Monday, September 15, 2008

Is Google a monopoly?

It's a question worth considering this week as we examine market structures, and consider where media companies and products fit in the context of the theory of the firm. Jeff Jarvis takes this up in a blog post titled "Google: Monopoly or Marketplace?"

... the issue isn't that Google is a monopoly. It’s that Google has become the marketplace. It where we all go for information. It’s where advertisers go for us.

It’s no different from a newspaper. Even when there were two papers in towns, one of them was the marketplace for homes, cars and jobs. That allowed the paper to set rates as high as the market could bear, which was very high. Google would say the difference is that it doesn’t set rates, the market does in auctions for keywords. Except in this case, by punishing Sourcetool, Google did set the rate.
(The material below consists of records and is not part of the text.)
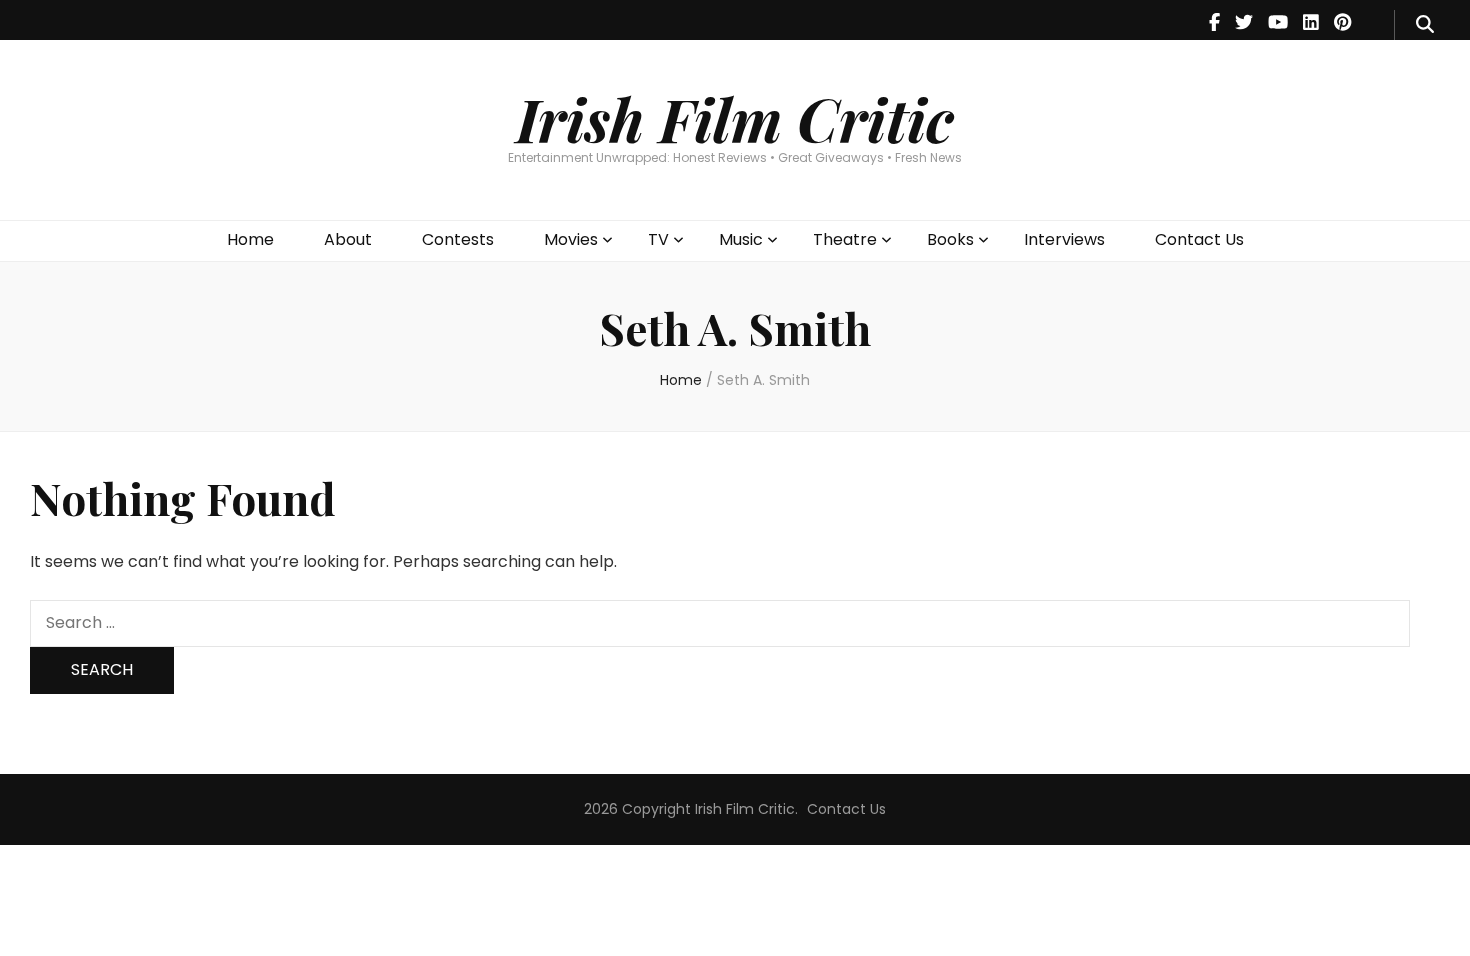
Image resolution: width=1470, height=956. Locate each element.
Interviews (1064, 239)
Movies (571, 239)
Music (741, 239)
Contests (458, 239)
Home (250, 239)
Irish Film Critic (735, 118)
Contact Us (1199, 239)
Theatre (845, 239)
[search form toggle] (1425, 25)
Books (950, 239)
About (348, 239)
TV (658, 239)
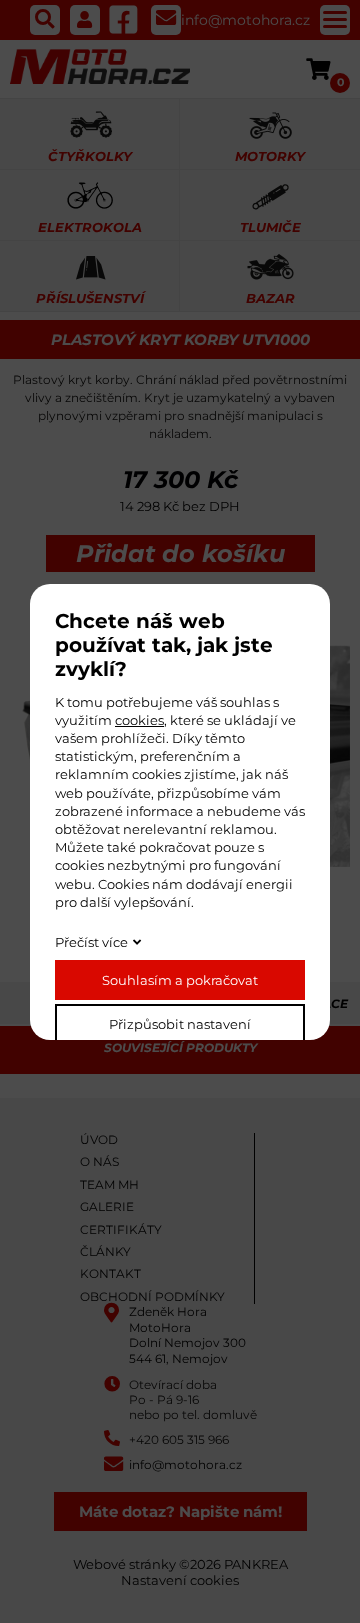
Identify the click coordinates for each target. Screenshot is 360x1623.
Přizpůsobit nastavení (180, 1024)
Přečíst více (91, 942)
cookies (139, 720)
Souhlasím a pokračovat (180, 980)
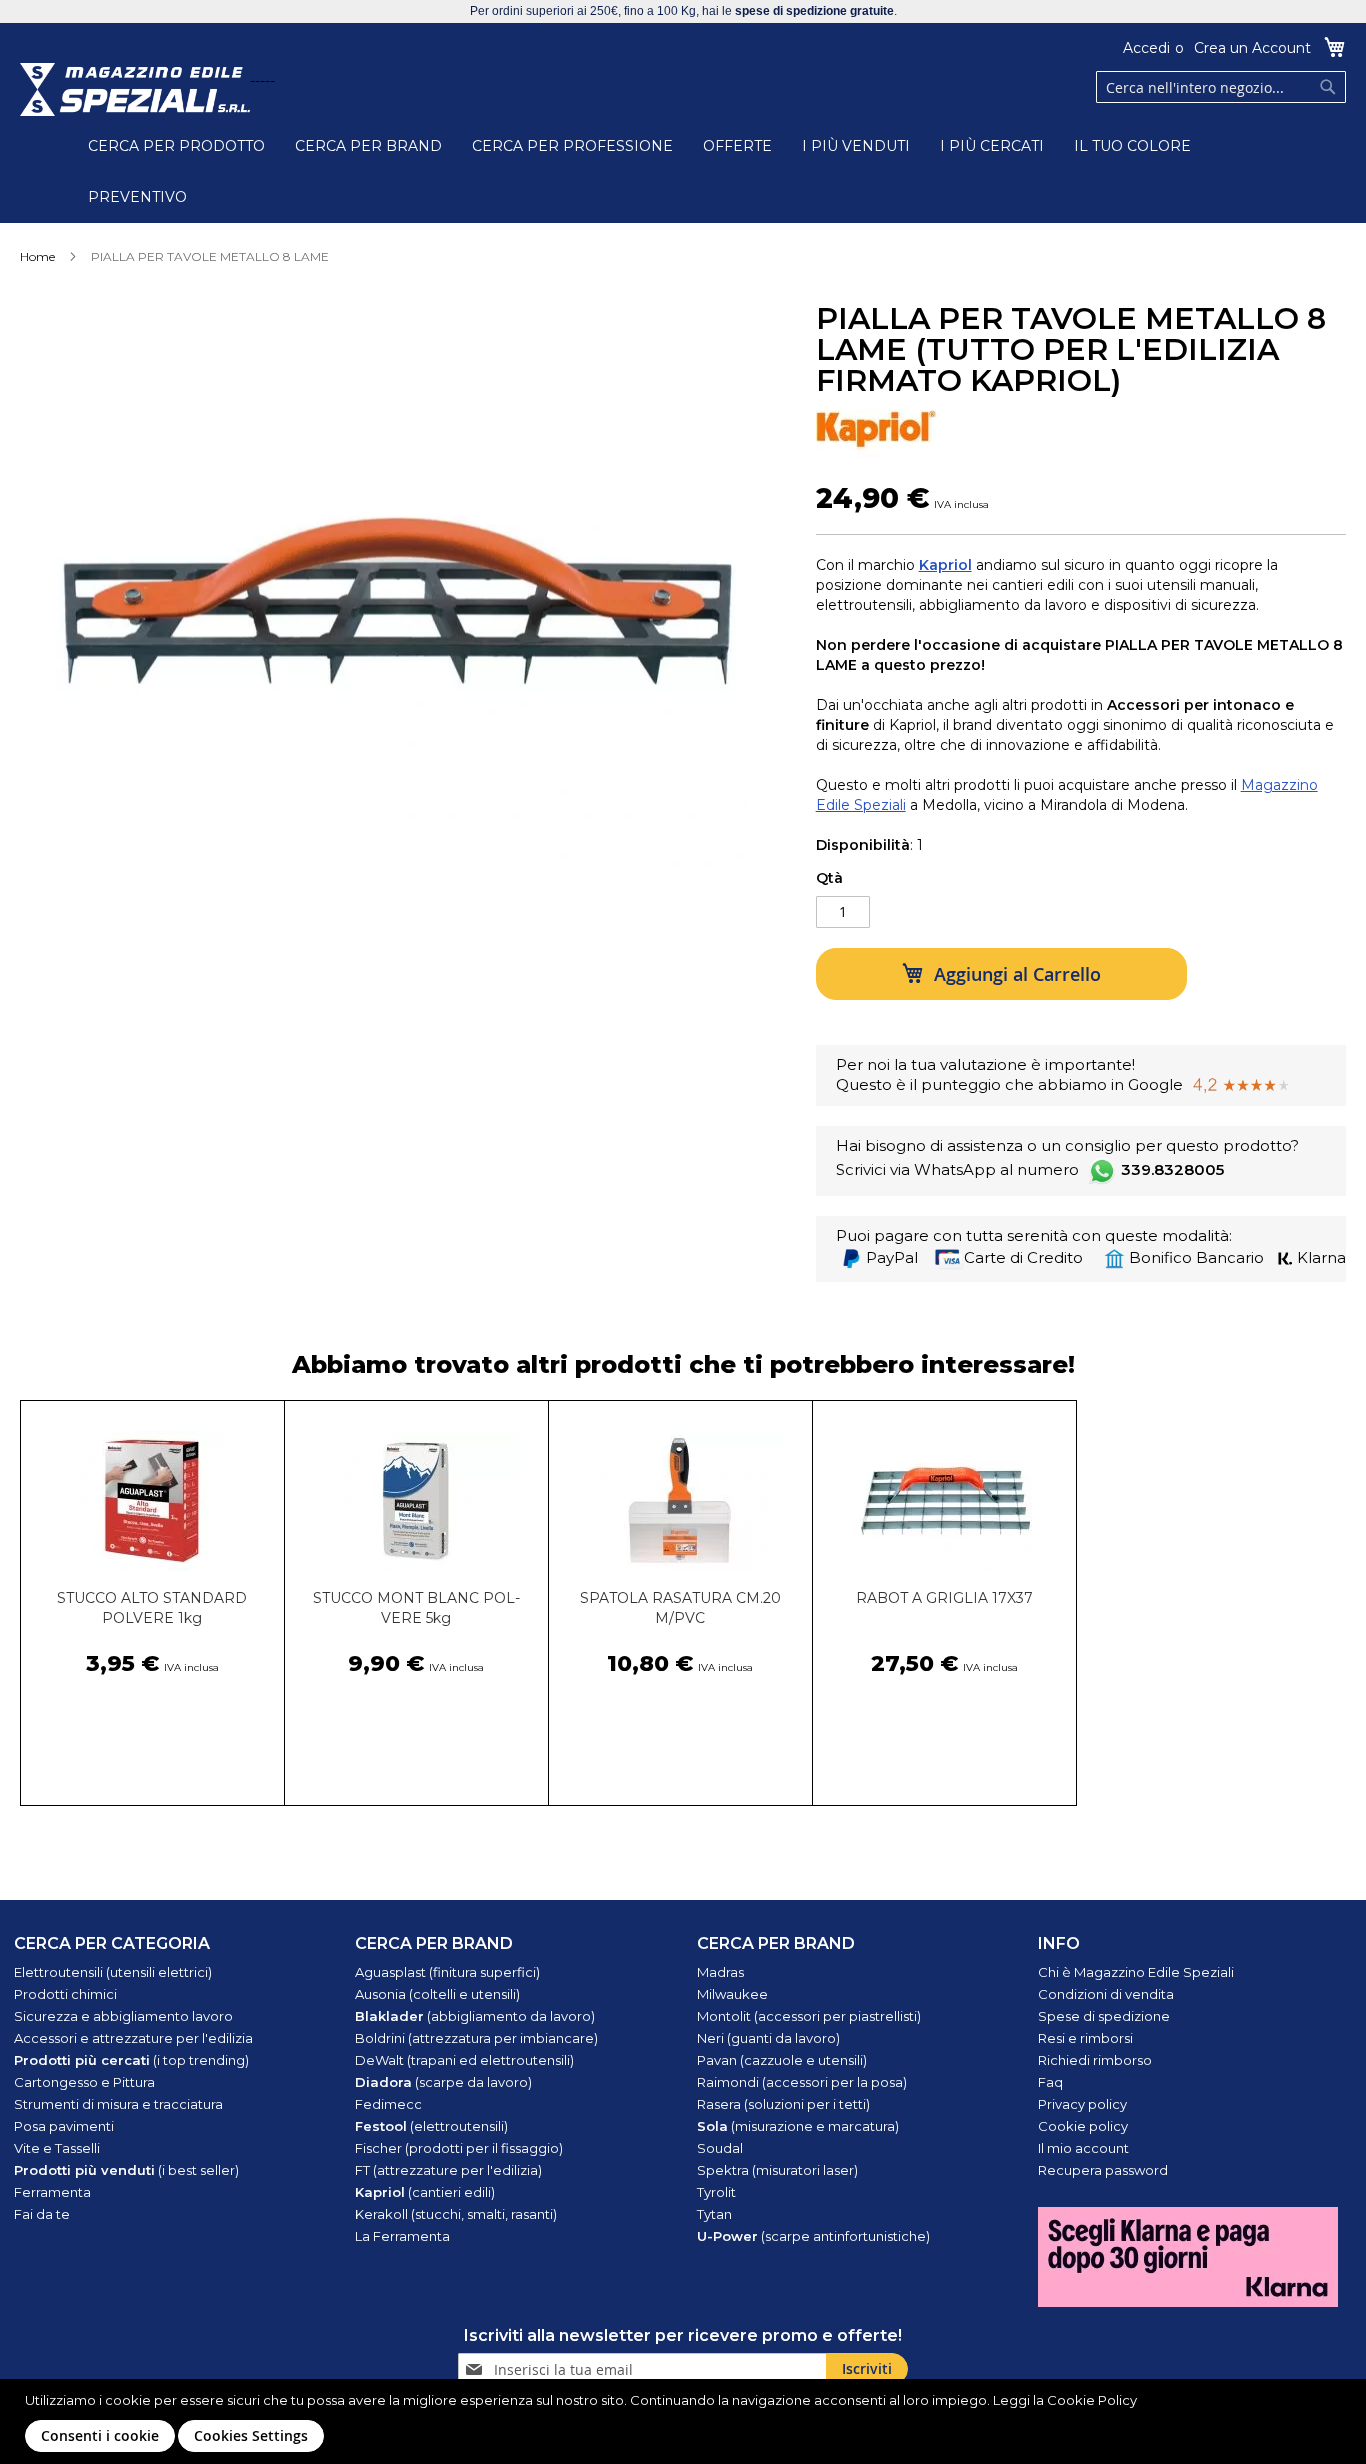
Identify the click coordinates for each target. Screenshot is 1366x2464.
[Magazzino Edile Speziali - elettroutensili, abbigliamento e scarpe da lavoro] (135, 89)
And it has the power to do that.

craigslist is also no different, except that Craig Newmark set most rates at zero. He’s the marketplace now and now that he has us by the neck, he could raise rates — as eBay did once it dominated the marketplace it created (though that invited competition from Amazon, Etsy, et al).


In his Guardian column on the subject, Jarvis writes:

But the problem with going after Google is that - unlike typical monopolies - it didn't steal its booty like a pirate in the night. It didn't win by being closed and proprietary. Google won by being open and distributed - which is not the image of the monopolist. The rest of the marketing universe, from media companies to advertising agencies, handed Google its dominance on a silver platter.


In other words, Google has become a monopoly of sorts, and remains that way, because consumers and advertisers have made it that way (e.g., newspaper companies spend big money and time optimizing headlines and keywords to win the SEO wars). ... Just something for us to chew on during class.